Promotions are a strategic tool for customer engagement, driving higher transaction volumes, and fostering customer loyalty.
However, they also present a significant risk of Denial of Service (DoS) outages if proper system preparations are not implemented to handle the abrupt surge in traffic.
This guide is intended for customers planning a promotion aimed at increasing web shop traffic. It outlines the necessary measures to ensure system stability and provide a reliable shopping experience.
This document also applies when executing performance tests.
To notify Intershop of upcoming traffic peaks, communicate the exact campaign days to your Customer Success Manager (CSM) or via Service Desk as soon as they are known. Provide estimated traffic and order counts per day and per hour, using historical data and analytics to forecast expected demand, while also considering trends and external factors that may affect demand.
Notifications should be made at least 7 days in advance to allow for operational preparations. Include essential details such as the system, channel, date, time, and duration of the campaign. Submit additional details (forecast) in an XLS or PDF document.
During high season, the number of concurrent website visitors and transactions increases dramatically. A page cache configuration that is prepared for this peak load can ensure that your site remains stable and fast, even when traffic surges. Therefore, review the page cache configuration for campaign entry pages before the high season begins. This is a task for the development team. Page caching should be implemented for all frequently accessed storefront browsing pipelines. In addition, any campaign-related URL parameters that are not relevant to the page content should be added to the page cache ignore list (webadapter.properties -> pagecache.ignore.<no>).
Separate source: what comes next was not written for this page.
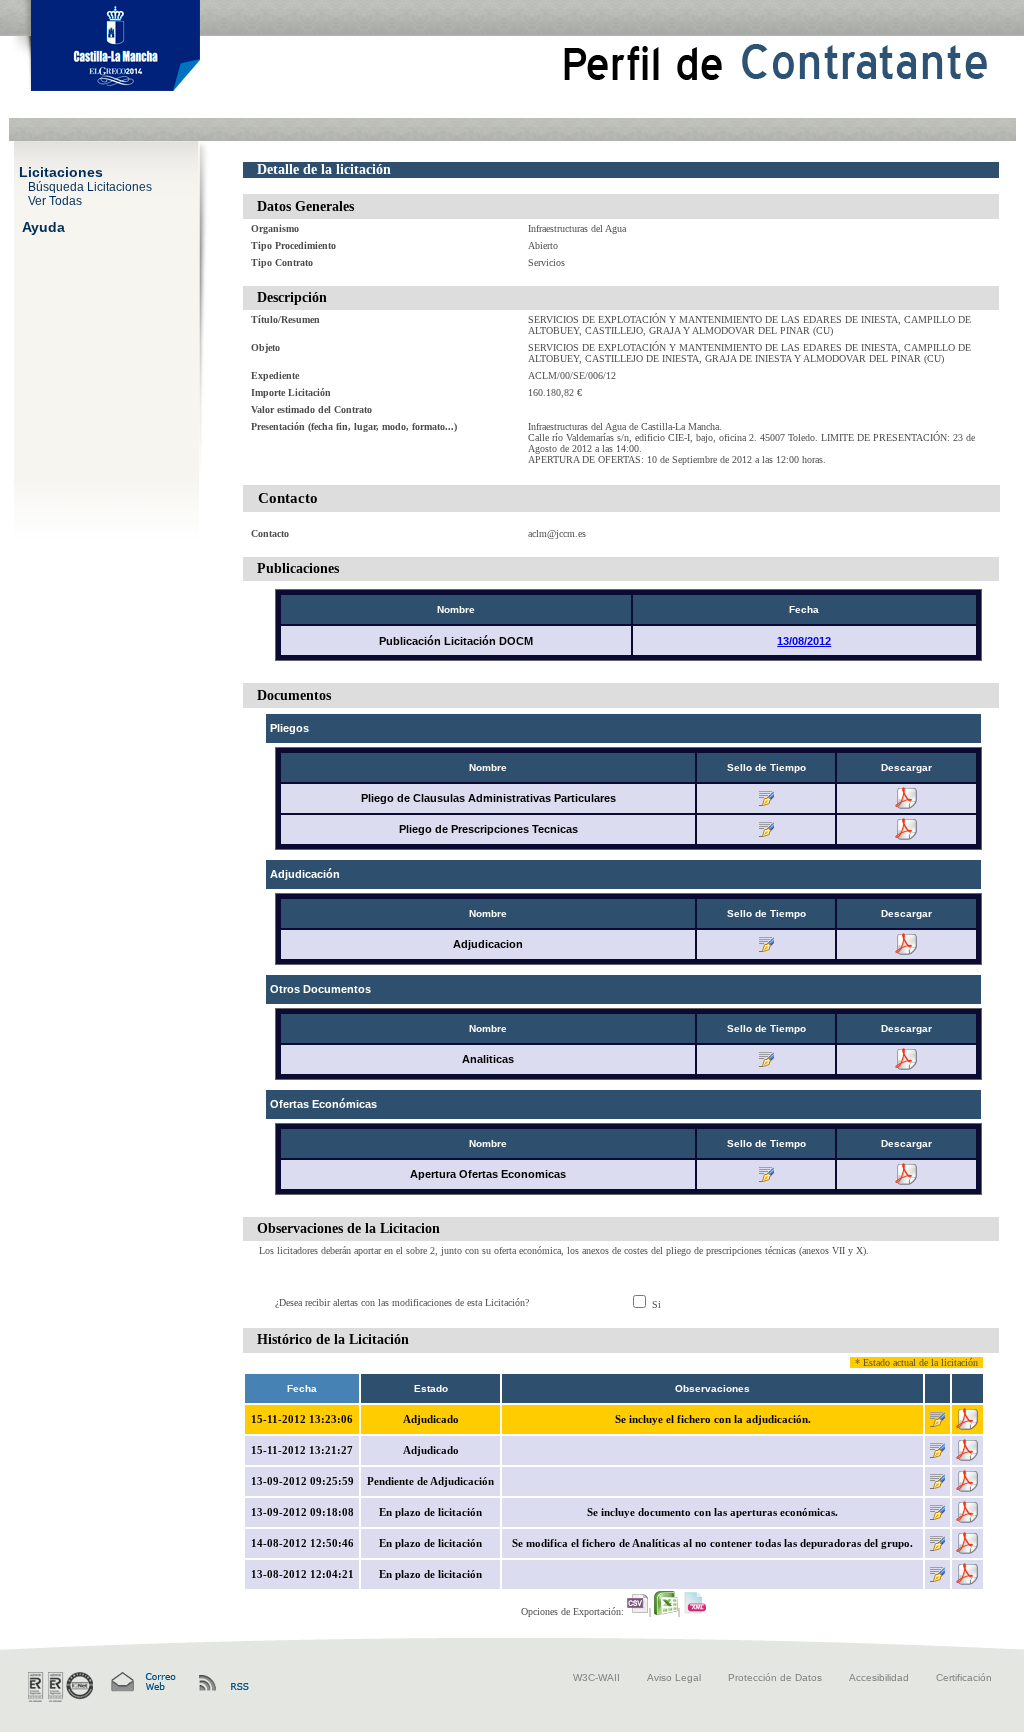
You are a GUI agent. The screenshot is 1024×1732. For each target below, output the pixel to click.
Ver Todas (55, 200)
Also, be sure to avoid invalidating the full page cache via the back office during high-user hours.
Do not schedule release changes close to campaign launch and during high season.
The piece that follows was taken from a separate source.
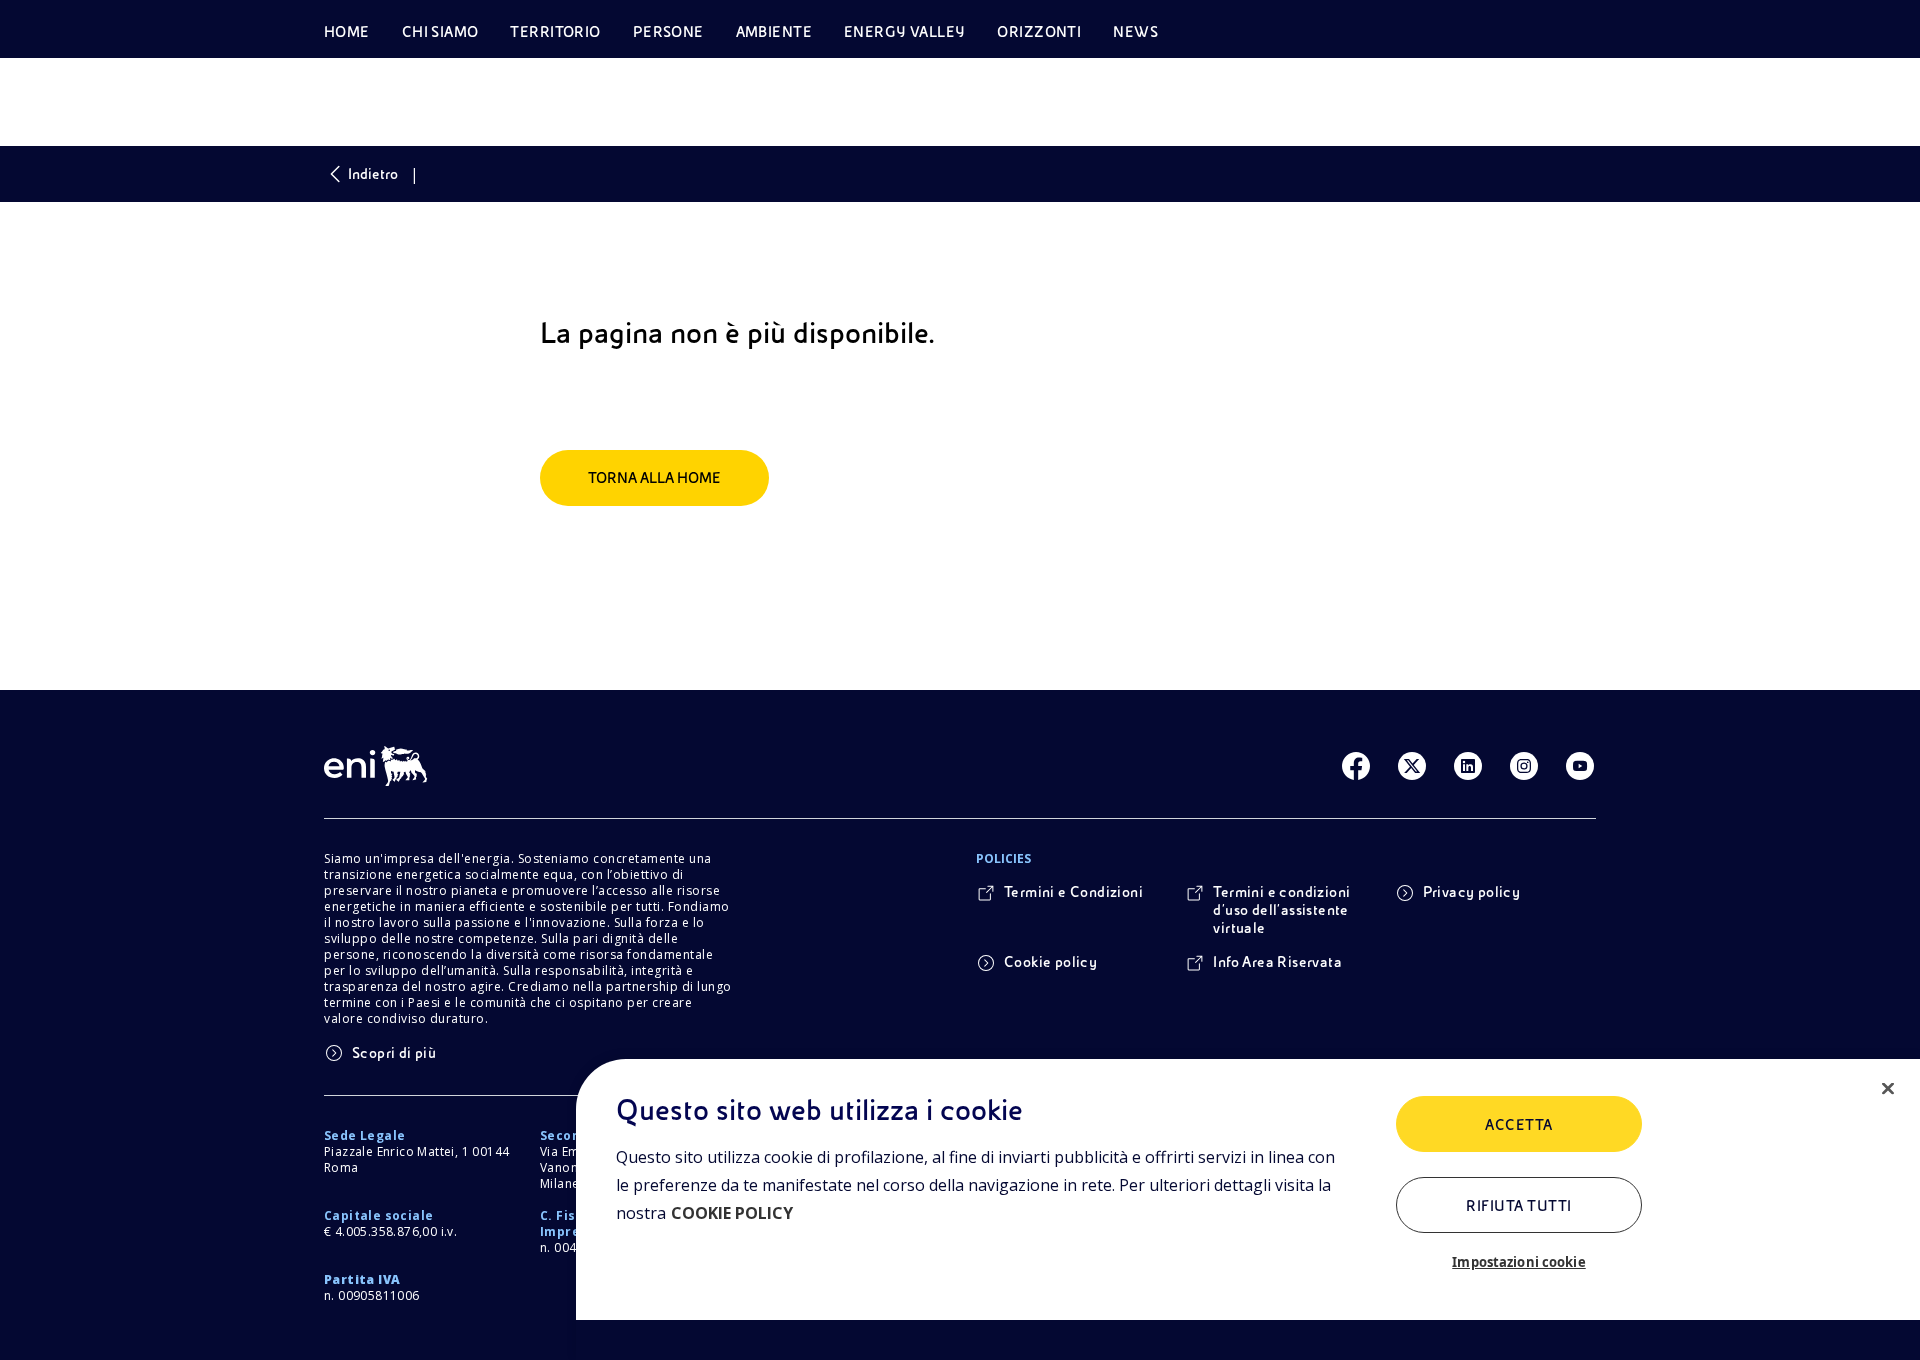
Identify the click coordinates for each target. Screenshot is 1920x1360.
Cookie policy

Any deployment that involves code changes runs the risk of causing side effects and negatively impacting platform functionality. Since this limitation has a direct impact on buying behavior and conversion rate, version changes should not be made during and just before the launch of the high season. Code adjustments should only be made for critical issues and in exceptional cases in the form of hotfix deployments.
If possible, run replication processes only during off-peak hours. Replications cause additional system load and response time spikes because the entire page cache is cleared and the application server caches are refreshed at the end of each replication process.
As with replication processes, import processes and search index maintenance processes should only be run during off-peak hours. Import processes cause additional system load and response time spikes because caches are also invalidated, which can increase application server load.
The publication of catalog filters should be configured to take place at times of low traffic so that the load on the application server and database is not affected at times of high traffic.
Robots can cause unwanted additional load on a webshop and even block the system.
Before high traffic periods you should make sure that ICM can detect enough potential robots via a web server robots.txt file.